- _INPUT MATERIAL_
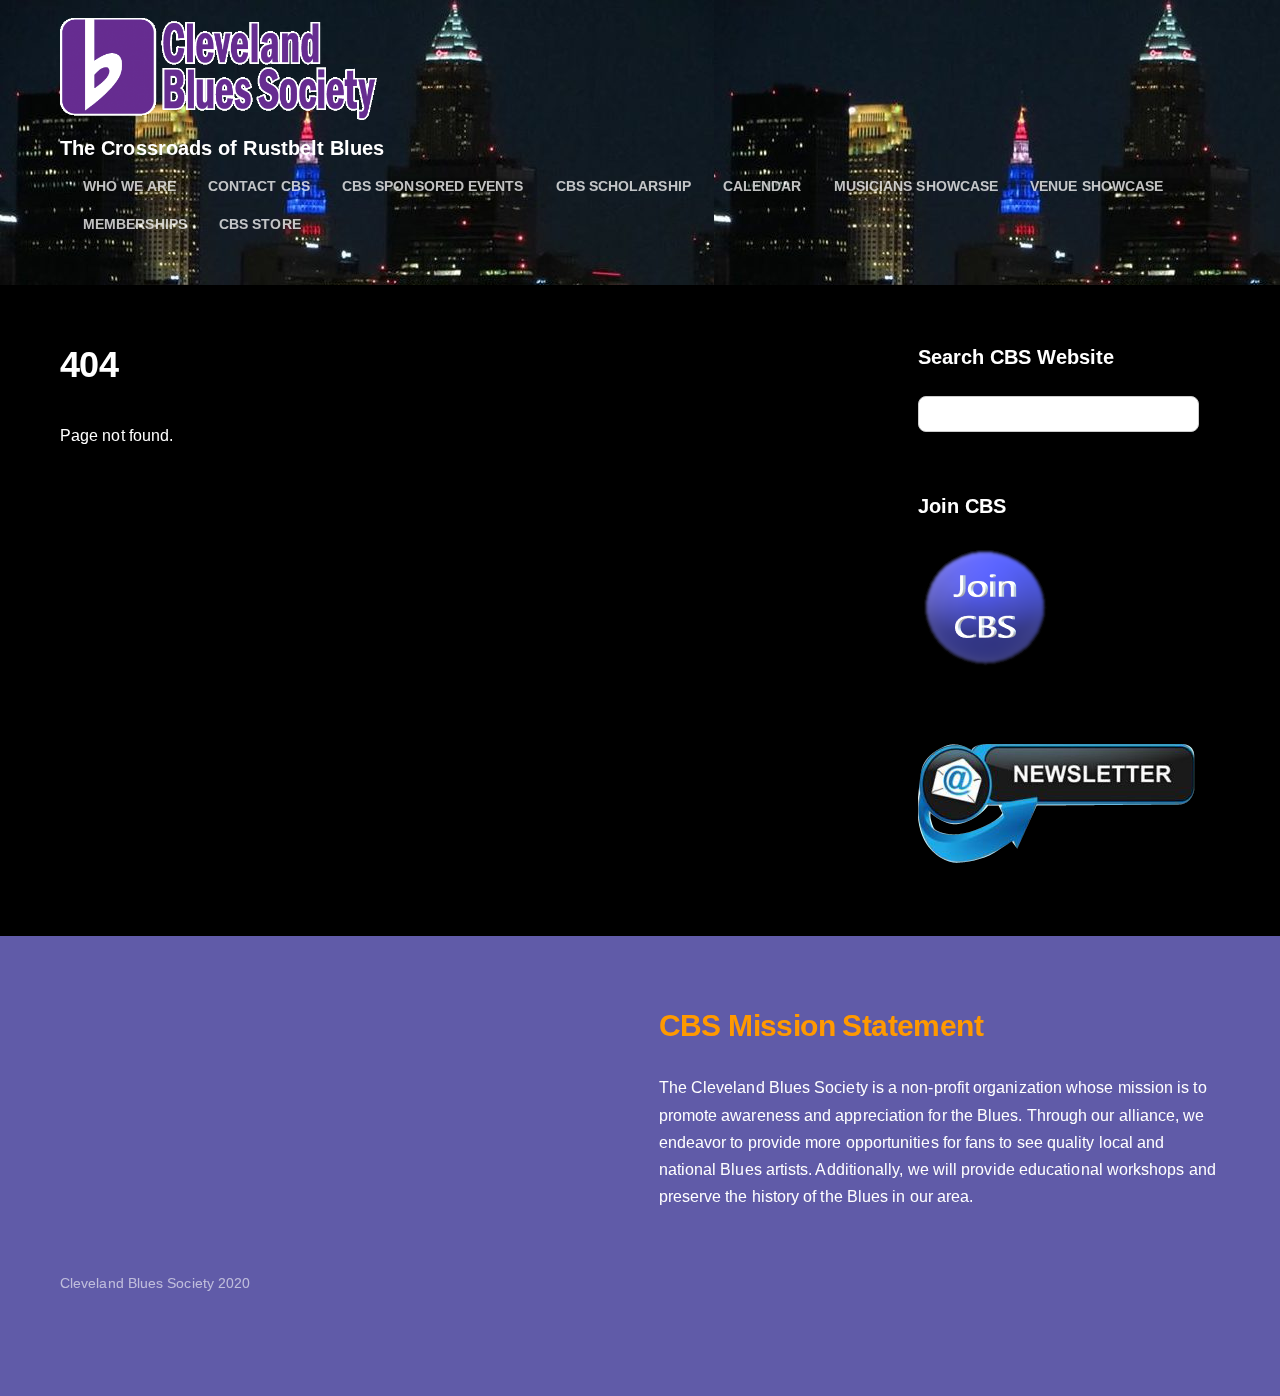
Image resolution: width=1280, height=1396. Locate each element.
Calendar (762, 186)
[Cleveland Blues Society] (218, 109)
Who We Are (129, 186)
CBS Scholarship (623, 186)
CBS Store (260, 224)
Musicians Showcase (916, 186)
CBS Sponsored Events (433, 186)
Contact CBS (259, 186)
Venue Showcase (1096, 186)
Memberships (135, 224)
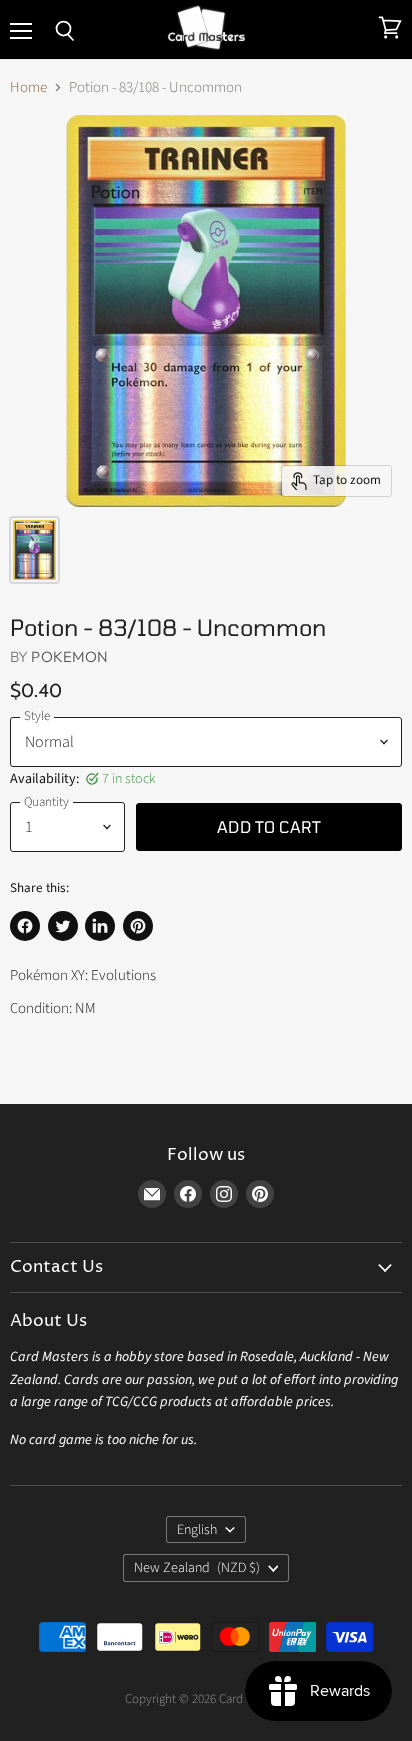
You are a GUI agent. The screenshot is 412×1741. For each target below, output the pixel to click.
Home (28, 87)
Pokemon (69, 656)
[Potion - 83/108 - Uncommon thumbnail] (34, 550)
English (197, 1530)
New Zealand (197, 1568)
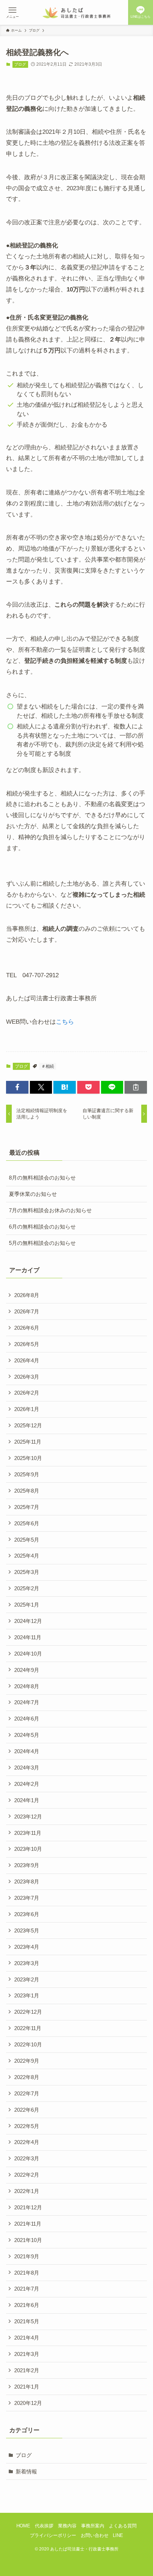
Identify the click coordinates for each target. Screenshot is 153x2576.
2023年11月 (27, 1833)
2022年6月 (26, 2110)
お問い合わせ (95, 2535)
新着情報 (26, 2471)
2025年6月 (26, 1523)
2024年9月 (26, 1670)
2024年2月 (26, 1784)
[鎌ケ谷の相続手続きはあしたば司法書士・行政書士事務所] (77, 12)
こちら (65, 1021)
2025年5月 (26, 1540)
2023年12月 (28, 1817)
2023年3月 (26, 1963)
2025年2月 (26, 1588)
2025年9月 (26, 1474)
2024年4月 (26, 1751)
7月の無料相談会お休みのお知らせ (50, 1210)
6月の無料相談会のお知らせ (42, 1227)
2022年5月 (26, 2126)
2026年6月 (26, 1328)
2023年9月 (26, 1865)
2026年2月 (26, 1393)
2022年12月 (28, 2012)
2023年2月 (26, 1979)
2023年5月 (26, 1930)
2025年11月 (27, 1442)
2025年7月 (26, 1507)
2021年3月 (26, 2354)
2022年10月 (28, 2044)
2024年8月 (26, 1686)
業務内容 (67, 2525)
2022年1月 (26, 2191)
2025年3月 (26, 1572)
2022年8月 (26, 2077)
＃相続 (47, 1066)
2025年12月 (28, 1425)
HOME (23, 2525)
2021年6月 (26, 2305)
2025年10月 (28, 1458)
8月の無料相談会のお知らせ (42, 1178)
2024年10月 (28, 1654)
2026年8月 (26, 1295)
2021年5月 (26, 2321)
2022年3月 (26, 2158)
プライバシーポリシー (53, 2535)
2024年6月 (26, 1719)
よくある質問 (123, 2525)
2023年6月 (26, 1914)
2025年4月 (26, 1556)
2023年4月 (26, 1947)
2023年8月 (26, 1881)
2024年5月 (26, 1735)
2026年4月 (26, 1360)
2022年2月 (26, 2175)
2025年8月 (26, 1491)
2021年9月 (26, 2256)
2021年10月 (28, 2240)
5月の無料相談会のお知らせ (42, 1243)
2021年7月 (26, 2289)
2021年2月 (26, 2370)
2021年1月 (26, 2387)
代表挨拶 (44, 2525)
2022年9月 (26, 2061)
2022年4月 (26, 2142)
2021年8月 (26, 2273)
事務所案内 (92, 2525)
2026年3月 (26, 1377)
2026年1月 (26, 1409)
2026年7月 (26, 1311)
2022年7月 (26, 2093)
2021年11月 (27, 2224)
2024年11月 (27, 1637)
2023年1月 (26, 1995)
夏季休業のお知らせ (33, 1194)
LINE (118, 2535)
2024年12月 (28, 1621)
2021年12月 (28, 2207)
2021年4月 (26, 2338)
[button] (17, 1087)
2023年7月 (26, 1898)
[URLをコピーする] (136, 1087)
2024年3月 (26, 1768)
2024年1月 (26, 1800)
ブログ (20, 64)
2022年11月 (27, 2028)
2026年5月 (26, 1344)
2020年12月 (28, 2403)
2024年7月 (26, 1702)
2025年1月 (26, 1605)
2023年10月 (28, 1849)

- _TASK REQUIREMENTS_
Except for the pictures, print the data above exactly.

- _EXERCISE RESULT_
Image resolution: width=1280, height=1396. Locate each element.
Calendar (762, 186)
[Cleveland Blues Society] (218, 109)
Who We Are (129, 186)
CBS Scholarship (623, 186)
CBS Store (260, 224)
Musicians Showcase (916, 186)
CBS Sponsored Events (433, 186)
Contact CBS (259, 186)
Venue Showcase (1096, 186)
Memberships (135, 224)
You are a GUI agent. The screenshot is 412×1741. For each target below, output the pixel to click.
Home (28, 87)
Pokemon (69, 656)
[Potion - 83/108 - Uncommon thumbnail] (34, 550)
English (197, 1530)
New Zealand (197, 1568)
Identify the click coordinates for each target. Screenshot is 153x2576.
2023年11月 (27, 1833)
2022年6月 (26, 2110)
お問い合わせ (95, 2535)
新着情報 (26, 2471)
2025年6月 (26, 1523)
2024年9月 (26, 1670)
2024年2月 (26, 1784)
[鎌ケ谷の相続手続きはあしたば司法書士・行政書士事務所] (77, 12)
こちら (65, 1021)
2025年5月 (26, 1540)
2023年12月 (28, 1817)
2023年3月 (26, 1963)
2025年2月 (26, 1588)
2025年9月 (26, 1474)
2024年4月 (26, 1751)
7月の無料相談会お休みのお知らせ (50, 1210)
6月の無料相談会のお知らせ (42, 1227)
2022年5月 (26, 2126)
2026年6月 (26, 1328)
2023年9月 (26, 1865)
2026年2月 (26, 1393)
2022年12月 (28, 2012)
2023年2月 (26, 1979)
2023年5月 (26, 1930)
2025年11月 (27, 1442)
2025年7月 (26, 1507)
2021年3月 (26, 2354)
2022年10月 (28, 2044)
2024年8月 (26, 1686)
業務内容 (67, 2525)
2022年1月 (26, 2191)
2025年3月 (26, 1572)
2022年8月 (26, 2077)
＃相続 (47, 1066)
2025年12月 (28, 1425)
HOME (23, 2525)
2021年6月 (26, 2305)
2025年10月 (28, 1458)
8月の無料相談会のお知らせ (42, 1178)
2024年10月 (28, 1654)
2026年8月 (26, 1295)
2021年5月 (26, 2321)
2022年3月 (26, 2158)
プライバシーポリシー (53, 2535)
2024年6月 (26, 1719)
よくある質問 (123, 2525)
2023年6月 (26, 1914)
2025年4月 (26, 1556)
2023年4月 (26, 1947)
2023年8月 (26, 1881)
2024年5月 (26, 1735)
2026年4月 (26, 1360)
2022年2月 (26, 2175)
2025年8月 (26, 1491)
2021年9月 (26, 2256)
2021年10月 (28, 2240)
5月の無料相談会のお知らせ (42, 1243)
2021年7月 (26, 2289)
2021年2月 (26, 2370)
2021年1月 (26, 2387)
代表挨拶 (44, 2525)
2022年9月 (26, 2061)
2022年4月 (26, 2142)
2021年8月 (26, 2273)
事務所案内 (92, 2525)
2026年3月 (26, 1377)
2026年1月 (26, 1409)
2026年7月 (26, 1311)
2022年7月 (26, 2093)
2021年11月 (27, 2224)
2024年11月 (27, 1637)
2023年1月 (26, 1995)
夏季休業のお知らせ (33, 1194)
LINE (118, 2535)
2024年12月 (28, 1621)
2021年12月 (28, 2207)
2021年4月 (26, 2338)
[button] (17, 1087)
2023年7月 (26, 1898)
[URLをコピーする] (136, 1087)
2024年3月 (26, 1768)
2024年1月 (26, 1800)
ブログ (20, 64)
2022年11月 (27, 2028)
2026年5月 (26, 1344)
2020年12月 (28, 2403)
2024年7月 (26, 1702)
2025年1月 (26, 1605)
2023年10月 (28, 1849)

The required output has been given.